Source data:
------------------------

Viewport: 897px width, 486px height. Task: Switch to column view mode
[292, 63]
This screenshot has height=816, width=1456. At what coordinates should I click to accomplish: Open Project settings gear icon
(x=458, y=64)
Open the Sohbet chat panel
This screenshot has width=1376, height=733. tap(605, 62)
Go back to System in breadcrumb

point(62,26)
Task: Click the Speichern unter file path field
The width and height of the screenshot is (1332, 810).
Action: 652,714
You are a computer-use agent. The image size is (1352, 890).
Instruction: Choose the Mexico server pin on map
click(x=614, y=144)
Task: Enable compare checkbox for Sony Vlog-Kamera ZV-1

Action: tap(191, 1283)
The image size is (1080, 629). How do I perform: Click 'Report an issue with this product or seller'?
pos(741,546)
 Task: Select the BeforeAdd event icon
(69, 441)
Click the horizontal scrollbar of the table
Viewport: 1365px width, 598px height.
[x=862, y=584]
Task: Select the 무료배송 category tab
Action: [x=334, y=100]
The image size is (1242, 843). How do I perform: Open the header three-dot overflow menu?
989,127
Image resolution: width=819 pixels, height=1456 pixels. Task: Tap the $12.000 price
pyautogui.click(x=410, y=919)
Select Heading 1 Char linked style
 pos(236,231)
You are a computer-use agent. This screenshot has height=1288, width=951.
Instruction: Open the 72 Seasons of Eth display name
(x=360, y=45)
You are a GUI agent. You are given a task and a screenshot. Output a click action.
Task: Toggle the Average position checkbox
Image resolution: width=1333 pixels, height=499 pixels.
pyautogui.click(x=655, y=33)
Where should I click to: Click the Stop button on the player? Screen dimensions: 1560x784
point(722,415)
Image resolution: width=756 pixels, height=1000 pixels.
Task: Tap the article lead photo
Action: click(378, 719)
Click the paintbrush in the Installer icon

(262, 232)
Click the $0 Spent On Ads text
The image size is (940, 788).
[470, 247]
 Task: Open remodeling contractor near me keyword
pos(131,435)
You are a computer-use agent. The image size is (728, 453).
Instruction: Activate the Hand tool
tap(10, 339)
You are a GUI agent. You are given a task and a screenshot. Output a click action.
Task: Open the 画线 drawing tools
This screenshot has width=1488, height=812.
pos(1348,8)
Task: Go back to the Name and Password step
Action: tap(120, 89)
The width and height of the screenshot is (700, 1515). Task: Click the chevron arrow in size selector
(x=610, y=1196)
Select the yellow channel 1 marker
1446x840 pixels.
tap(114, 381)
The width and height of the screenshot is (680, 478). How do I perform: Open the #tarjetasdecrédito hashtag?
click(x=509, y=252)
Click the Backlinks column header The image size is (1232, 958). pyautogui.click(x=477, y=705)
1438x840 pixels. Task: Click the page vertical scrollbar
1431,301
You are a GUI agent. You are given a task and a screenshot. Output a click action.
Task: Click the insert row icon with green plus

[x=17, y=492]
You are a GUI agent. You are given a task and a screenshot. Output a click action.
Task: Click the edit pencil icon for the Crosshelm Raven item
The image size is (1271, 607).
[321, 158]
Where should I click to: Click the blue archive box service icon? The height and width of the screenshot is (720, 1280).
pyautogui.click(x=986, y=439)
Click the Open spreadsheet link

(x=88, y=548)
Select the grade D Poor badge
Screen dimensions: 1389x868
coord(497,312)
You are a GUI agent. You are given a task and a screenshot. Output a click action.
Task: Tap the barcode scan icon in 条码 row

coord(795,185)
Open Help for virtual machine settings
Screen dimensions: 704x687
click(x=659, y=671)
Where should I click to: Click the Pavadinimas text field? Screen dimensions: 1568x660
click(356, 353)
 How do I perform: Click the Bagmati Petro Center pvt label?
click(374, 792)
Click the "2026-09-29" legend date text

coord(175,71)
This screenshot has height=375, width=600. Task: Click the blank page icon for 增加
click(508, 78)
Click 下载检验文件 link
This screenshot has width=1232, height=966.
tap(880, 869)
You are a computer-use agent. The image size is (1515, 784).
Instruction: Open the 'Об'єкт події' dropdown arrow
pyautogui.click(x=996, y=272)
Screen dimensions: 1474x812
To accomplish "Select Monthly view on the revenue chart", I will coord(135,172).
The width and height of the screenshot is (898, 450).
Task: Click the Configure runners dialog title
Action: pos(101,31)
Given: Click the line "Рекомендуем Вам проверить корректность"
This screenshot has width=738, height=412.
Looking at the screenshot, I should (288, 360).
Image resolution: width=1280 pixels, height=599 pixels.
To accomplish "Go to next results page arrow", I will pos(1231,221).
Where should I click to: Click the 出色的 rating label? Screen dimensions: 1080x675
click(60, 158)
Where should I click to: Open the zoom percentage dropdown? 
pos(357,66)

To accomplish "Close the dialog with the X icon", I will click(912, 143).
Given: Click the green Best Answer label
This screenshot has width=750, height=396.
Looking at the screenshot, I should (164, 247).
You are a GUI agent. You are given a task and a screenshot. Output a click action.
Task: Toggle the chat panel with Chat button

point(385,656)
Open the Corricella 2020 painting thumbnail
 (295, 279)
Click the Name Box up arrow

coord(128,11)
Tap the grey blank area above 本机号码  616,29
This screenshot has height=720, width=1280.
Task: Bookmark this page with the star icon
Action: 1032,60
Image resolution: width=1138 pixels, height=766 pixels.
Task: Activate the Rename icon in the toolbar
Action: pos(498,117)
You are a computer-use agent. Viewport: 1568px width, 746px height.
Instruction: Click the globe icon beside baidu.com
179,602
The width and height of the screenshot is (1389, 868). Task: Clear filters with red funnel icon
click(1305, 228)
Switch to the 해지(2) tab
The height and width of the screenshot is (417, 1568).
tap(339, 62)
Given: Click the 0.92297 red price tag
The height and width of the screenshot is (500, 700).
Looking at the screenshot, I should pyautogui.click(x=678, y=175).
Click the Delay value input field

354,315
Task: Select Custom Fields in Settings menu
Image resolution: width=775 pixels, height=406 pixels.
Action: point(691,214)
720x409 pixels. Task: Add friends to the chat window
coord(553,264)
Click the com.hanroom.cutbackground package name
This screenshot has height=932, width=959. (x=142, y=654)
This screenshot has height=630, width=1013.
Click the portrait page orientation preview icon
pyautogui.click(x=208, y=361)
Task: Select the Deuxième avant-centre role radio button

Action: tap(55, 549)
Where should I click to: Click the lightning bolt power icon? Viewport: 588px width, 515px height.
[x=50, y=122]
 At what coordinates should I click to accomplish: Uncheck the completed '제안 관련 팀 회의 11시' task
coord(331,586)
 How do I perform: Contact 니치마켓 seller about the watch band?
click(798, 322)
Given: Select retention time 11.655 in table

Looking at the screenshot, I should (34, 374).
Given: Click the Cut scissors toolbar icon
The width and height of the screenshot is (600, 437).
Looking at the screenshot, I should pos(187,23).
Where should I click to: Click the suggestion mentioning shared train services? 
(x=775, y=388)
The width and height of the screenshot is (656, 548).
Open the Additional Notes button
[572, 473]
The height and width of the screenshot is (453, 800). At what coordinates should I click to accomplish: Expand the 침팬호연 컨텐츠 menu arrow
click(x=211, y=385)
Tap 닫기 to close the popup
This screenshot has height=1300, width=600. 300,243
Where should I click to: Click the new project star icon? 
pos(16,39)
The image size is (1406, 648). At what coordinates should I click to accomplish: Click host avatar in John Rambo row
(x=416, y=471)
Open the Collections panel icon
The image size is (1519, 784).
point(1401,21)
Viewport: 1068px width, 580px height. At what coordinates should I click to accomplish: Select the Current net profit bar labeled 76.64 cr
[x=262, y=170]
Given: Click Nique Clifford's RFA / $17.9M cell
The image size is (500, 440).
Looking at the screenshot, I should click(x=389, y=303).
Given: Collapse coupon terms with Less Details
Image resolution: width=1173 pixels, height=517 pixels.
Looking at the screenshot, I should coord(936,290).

------------------------

Task:
Write out all of the records word for word.

Answer to this problem:
Viewport: 897px width, 486px height. Task: Switch to column view mode
[292, 63]
This screenshot has height=816, width=1456. At what coordinates should I click to accomplish: Open Project settings gear icon
(x=458, y=64)
Open the Sohbet chat panel
This screenshot has width=1376, height=733. tap(605, 62)
Go back to System in breadcrumb

point(62,26)
Task: Click the Speichern unter file path field
The width and height of the screenshot is (1332, 810).
Action: 652,714
You are a computer-use agent. The image size is (1352, 890).
Instruction: Choose the Mexico server pin on map
click(x=614, y=144)
Task: Enable compare checkbox for Sony Vlog-Kamera ZV-1

Action: tap(191, 1283)
The image size is (1080, 629). How do I perform: Click 'Report an issue with this product or seller'?
pos(741,546)
 Task: Select the BeforeAdd event icon
(69, 441)
Click the horizontal scrollbar of the table
Viewport: 1365px width, 598px height.
[x=862, y=584]
Task: Select the 무료배송 category tab
Action: [x=334, y=100]
The image size is (1242, 843). How do I perform: Open the header three-dot overflow menu?
989,127
Image resolution: width=819 pixels, height=1456 pixels. Task: Tap the $12.000 price
pyautogui.click(x=410, y=919)
Select Heading 1 Char linked style
 pos(236,231)
You are a computer-use agent. This screenshot has height=1288, width=951.
Instruction: Open the 72 Seasons of Eth display name
(x=360, y=45)
You are a GUI agent. You are given a task and a screenshot. Output a click action.
Task: Toggle the Average position checkbox
Image resolution: width=1333 pixels, height=499 pixels.
pyautogui.click(x=655, y=33)
Where should I click to: Click the Stop button on the player? Screen dimensions: 1560x784
point(722,415)
Image resolution: width=756 pixels, height=1000 pixels.
Task: Tap the article lead photo
Action: click(378, 719)
Click the paintbrush in the Installer icon

(262, 232)
Click the $0 Spent On Ads text
The image size is (940, 788).
[470, 247]
 Task: Open remodeling contractor near me keyword
pos(131,435)
You are a computer-use agent. The image size is (728, 453).
Instruction: Activate the Hand tool
tap(10, 339)
You are a GUI agent. You are given a task and a screenshot. Output a click action.
Task: Open the 画线 drawing tools
This screenshot has width=1488, height=812.
pos(1348,8)
Task: Go back to the Name and Password step
Action: tap(120, 89)
The width and height of the screenshot is (700, 1515). Task: Click the chevron arrow in size selector
(x=610, y=1196)
Select the yellow channel 1 marker
1446x840 pixels.
tap(114, 381)
The width and height of the screenshot is (680, 478). How do I perform: Open the #tarjetasdecrédito hashtag?
click(x=509, y=252)
Click the Backlinks column header The image size is (1232, 958). pyautogui.click(x=477, y=705)
1438x840 pixels. Task: Click the page vertical scrollbar
1431,301
You are a GUI agent. You are given a task and a screenshot. Output a click action.
Task: Click the insert row icon with green plus

[x=17, y=492]
You are a GUI agent. You are given a task and a screenshot. Output a click action.
Task: Click the edit pencil icon for the Crosshelm Raven item
The image size is (1271, 607).
[321, 158]
Where should I click to: Click the blue archive box service icon? The height and width of the screenshot is (720, 1280).
pyautogui.click(x=986, y=439)
Click the Open spreadsheet link

(x=88, y=548)
Select the grade D Poor badge
Screen dimensions: 1389x868
coord(497,312)
You are a GUI agent. You are given a task and a screenshot. Output a click action.
Task: Tap the barcode scan icon in 条码 row

coord(795,185)
Open Help for virtual machine settings
Screen dimensions: 704x687
click(x=659, y=671)
Where should I click to: Click the Pavadinimas text field? Screen dimensions: 1568x660
click(356, 353)
 How do I perform: Click the Bagmati Petro Center pvt label?
click(374, 792)
Click the "2026-09-29" legend date text

coord(175,71)
This screenshot has height=375, width=600. Task: Click the blank page icon for 增加
click(508, 78)
Click 下载检验文件 link
This screenshot has width=1232, height=966.
tap(880, 869)
You are a computer-use agent. The image size is (1515, 784).
Instruction: Open the 'Об'єкт події' dropdown arrow
pyautogui.click(x=996, y=272)
Screen dimensions: 1474x812
To accomplish "Select Monthly view on the revenue chart", I will coord(135,172).
The width and height of the screenshot is (898, 450).
Task: Click the Configure runners dialog title
Action: pos(101,31)
Given: Click the line "Рекомендуем Вам проверить корректность"
This screenshot has width=738, height=412.
Looking at the screenshot, I should (288, 360).
Image resolution: width=1280 pixels, height=599 pixels.
To accomplish "Go to next results page arrow", I will pos(1231,221).
Where should I click to: Click the 出色的 rating label? Screen dimensions: 1080x675
click(60, 158)
Where should I click to: Open the zoom percentage dropdown? 
pos(357,66)

To accomplish "Close the dialog with the X icon", I will click(912, 143).
Given: Click the green Best Answer label
This screenshot has width=750, height=396.
Looking at the screenshot, I should (164, 247).
You are a GUI agent. You are given a task and a screenshot. Output a click action.
Task: Toggle the chat panel with Chat button

point(385,656)
Open the Corricella 2020 painting thumbnail
 (295, 279)
Click the Name Box up arrow

coord(128,11)
Tap the grey blank area above 本机号码  616,29
This screenshot has height=720, width=1280.
Task: Bookmark this page with the star icon
Action: 1032,60
Image resolution: width=1138 pixels, height=766 pixels.
Task: Activate the Rename icon in the toolbar
Action: pos(498,117)
You are a computer-use agent. Viewport: 1568px width, 746px height.
Instruction: Click the globe icon beside baidu.com
179,602
The width and height of the screenshot is (1389, 868). Task: Clear filters with red funnel icon
click(1305, 228)
Switch to the 해지(2) tab
The height and width of the screenshot is (417, 1568).
tap(339, 62)
Given: Click the 0.92297 red price tag
The height and width of the screenshot is (500, 700).
Looking at the screenshot, I should pyautogui.click(x=678, y=175).
Click the Delay value input field

354,315
Task: Select Custom Fields in Settings menu
Image resolution: width=775 pixels, height=406 pixels.
Action: point(691,214)
720x409 pixels. Task: Add friends to the chat window
coord(553,264)
Click the com.hanroom.cutbackground package name
This screenshot has height=932, width=959. (x=142, y=654)
This screenshot has height=630, width=1013.
Click the portrait page orientation preview icon
pyautogui.click(x=208, y=361)
Task: Select the Deuxième avant-centre role radio button

Action: tap(55, 549)
Where should I click to: Click the lightning bolt power icon? Viewport: 588px width, 515px height.
[x=50, y=122]
 At what coordinates should I click to accomplish: Uncheck the completed '제안 관련 팀 회의 11시' task
coord(331,586)
 How do I perform: Contact 니치마켓 seller about the watch band?
click(798, 322)
Given: Select retention time 11.655 in table

Looking at the screenshot, I should (34, 374).
Given: Click the Cut scissors toolbar icon
The width and height of the screenshot is (600, 437).
Looking at the screenshot, I should pos(187,23).
Where should I click to: Click the suggestion mentioning shared train services? 
(x=775, y=388)
The width and height of the screenshot is (656, 548).
Open the Additional Notes button
[572, 473]
The height and width of the screenshot is (453, 800). At what coordinates should I click to accomplish: Expand the 침팬호연 컨텐츠 menu arrow
click(x=211, y=385)
Tap 닫기 to close the popup
This screenshot has height=1300, width=600. 300,243
Where should I click to: Click the new project star icon? 
pos(16,39)
The image size is (1406, 648). At what coordinates should I click to accomplish: Click host avatar in John Rambo row
(x=416, y=471)
Open the Collections panel icon
The image size is (1519, 784).
point(1401,21)
Viewport: 1068px width, 580px height. At what coordinates should I click to accomplish: Select the Current net profit bar labeled 76.64 cr
[x=262, y=170]
Given: Click Nique Clifford's RFA / $17.9M cell
The image size is (500, 440).
Looking at the screenshot, I should click(x=389, y=303).
Given: Collapse coupon terms with Less Details
Image resolution: width=1173 pixels, height=517 pixels.
Looking at the screenshot, I should coord(936,290).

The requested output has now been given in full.